That’s part one of our unanswered questions, with plausible theories as to who the Hastings and DiLaurentis families have in common getting narrower. Even if Mr Hastings has been under the impression for the past two years that Spencer was the person who killed Alison, that stills only leaves Jason, Melissa or Alison’s (as yet unconfirmed) twin sister on the list of possible suspects. Melissa told her dad something just out of earshot and his shock indicates that someone just as connected to him was to blame after all. Short of a twin, my money’s on Jason but, as proven by this season of misdirects and red herrings, I’m probably way off.

Speaking of cover ups, this was the episode in which we discovered that, despite everything the men of Rosewood have done since Alison’s disappearance, none of them apparently slept with a 14/15-year-old Alison. Not Ezra; not Ian. But we know she had a pregnancy scare and some point, and that points the finger at the only predatory male left on the show – Wren. The apparently male tormentor who popped up at the end of this episode also throws him into suspicion again, and I’m still not letting Toby or Wilden off the hook, no matter what the increasingly convoluted sequence of reveals indicates.
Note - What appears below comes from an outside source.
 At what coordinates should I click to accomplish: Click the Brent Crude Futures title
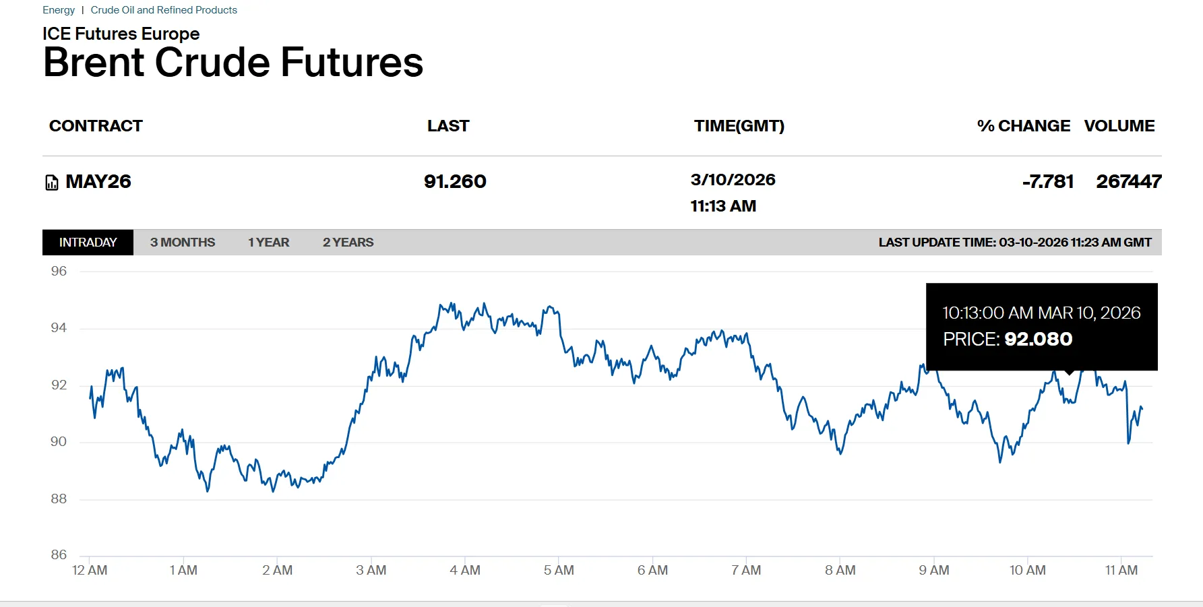(x=233, y=63)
Part two comes with the final few shots of the episode, in which we see Jessica DiLaurentis buried by an unseen figure in much the same way as her daughter. Now, if we were expecting a final-shot reveal of who the person with the shovel was, then we were going to be disappointed (not for the first time in the hour), but it wouldn’t be foolish to think that the two killers were the same person. Despite the fact that CeCe pretty much functions as Alison’s twin in the television incarnation of this story – and was wearing the clothes found in Alison’s bedroom last week – she’s currently being held by the police and couldn’t really have gotten across town in time to do any grave digging.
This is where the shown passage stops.